Good luck (I'm still watching)

Mofra


----------



## CICI (9 December 2004)

*Re: CBD Energy*

Hi Fleeta,

I am going save you time and money - this company is going nowhere. Never has and never will. Sell your shares and buy MXI (excellent company) or speculate with CMQ. CBD which just slowly die - I promise you.

CICI


----------



## Mofra (9 December 2004)

*Re: CBD Energy*

CICI, could you perhaps elaborate and add some fundamental reasons?

Especially if you have some news on CMQ - I've always been wary (despite their intermittent spikes) of their long term profitability, especially since the concerns over the maximum production capacity of the plant being less than the required capacity for long term profitability?


----------



## Fleeta (9 December 2004)

*Re: CBD Energy*

CICI,

Don't know why you think it will die - phenominal revenue growth over the past 2 years - last year was 15m revenue - already eclipsed in Q1 of 2005 financial year - and profits of $620k - and no tax to pay for ages due to tax losses - and dividends coming according to Chairmans Address at AGM - why will it die? I really like their business (i.e. what they do). It seems so...ethical, not that I think anybody should be driven to make investment decisions based on ethical ones - certainly would miss out on great returns like LNN and TAH if you did that.

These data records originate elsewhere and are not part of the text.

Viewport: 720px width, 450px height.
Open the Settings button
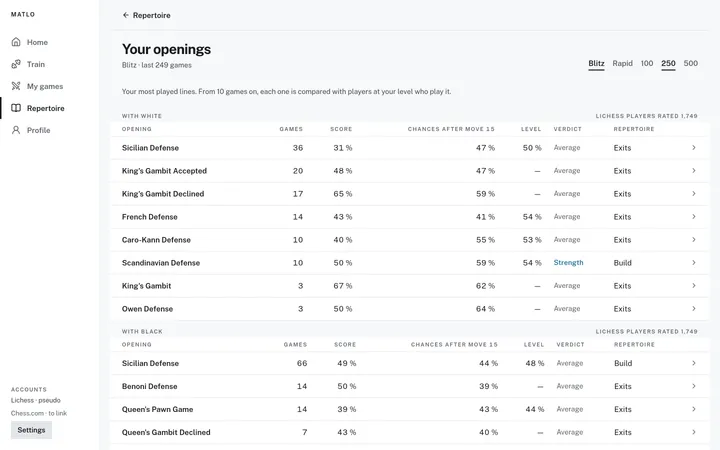click(31, 430)
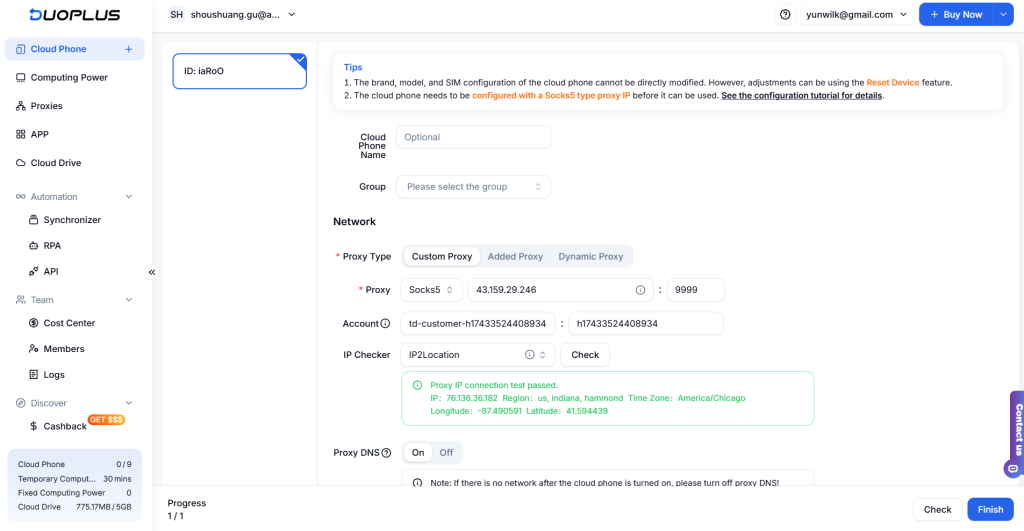The width and height of the screenshot is (1024, 531).
Task: Click the info icon beside Account label
Action: click(386, 324)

MXI has already had great returns - well done if you were in.

Cheers,

Fleeta


----------



## kooka1956 (14 December 2004)

*Re: CBD Energy*

Hi Fleeta. Never held cbd but have been following since about March this year prior to their consolidation .They were at one cent and struggling to hold even that . 1 for 50 cosolidation bought the shares up to 50 to 55 cents and they have gradualy fallen. Profits already started happening earlier this year and they look on track to post profits consistently. I reckon a good buy at current prices. Regards KOOKA


----------



## kooka1956 (16 December 2004)

*Re: CBD Energy*

Another nice announcement today , I think I,ll see if I have any spare monies. Might be time to buy.They now have $25 million in orders,profits must be now starting to flow in. KOOKA


----------



## kooka1956 (17 December 2004)

*Re: CBD Energy*

Thanks FLEETA foe thw reminder of this stock. Managed to buy a small parcel today at 33 cents. Thanks once again. Regards KOOKA


----------



## tech/a (17 December 2004)

*Re: CBD Energy*

Your really kidding arnet you!


----------



## Fleeta (17 December 2004)

*Re: CBD Energy*

From a technical analysis point of view, it looks horrible, but there are other factors here...watch for a breakout soon where you can draw your funny lines and find its trendline, if it turns and gets through the 50c barrier, it will go straight up.


----------



## kooka1956 (18 December 2004)

*Re: CBD Energy*

TECH/A I agree that chart does look ordinary . But charts are not everything . Turnover is very small, which indicates most sharehokders are holding . N.T.A. was 81cents in July and they have been making monthly profits since about april this year .Profit of over $2 million this year would indicate a E,P,S, OF 2 CENTS and indications are dividends will start to be paid in the not too distant future.Your comments as to why you think this might be a dog would be appreciated as most indications (apart from your chart) seem to show a sleeper ready to start moving . Isn,t it better to invest your money prior to a rise rather than rely on a chart which shows somethimg has already moved ?Charts can help if a stock has a history of ups and downs , predictions can be formulated . Incidently I would not leave my money with somebody who relies only one form of indication to make investing decisions. One last thing  , my investment decision was not based on one announcement only , as advised previouly I have been watching stock intermittently for about nine months .Regards  KOOKA


----------



## tech/a (18 December 2004)

*Re: CBD Energy*



			
				kooka1956 said:
			
		

> Profit of over $2 million this year would indicate a E,P,S, OF 2 CENTS and indications are dividends will start to be paid in the not too distant future.Your comments as to why you think this might be a dog would be appreciated as most indications (apart from your chart) seem to show a sleeper ready to start moving




What you say may eventually be correct but as you say its a sleeper-------more to the point its in Hybernation!! The charts dont show any sign of an emerging upside and Ive said it before and Ill say it again.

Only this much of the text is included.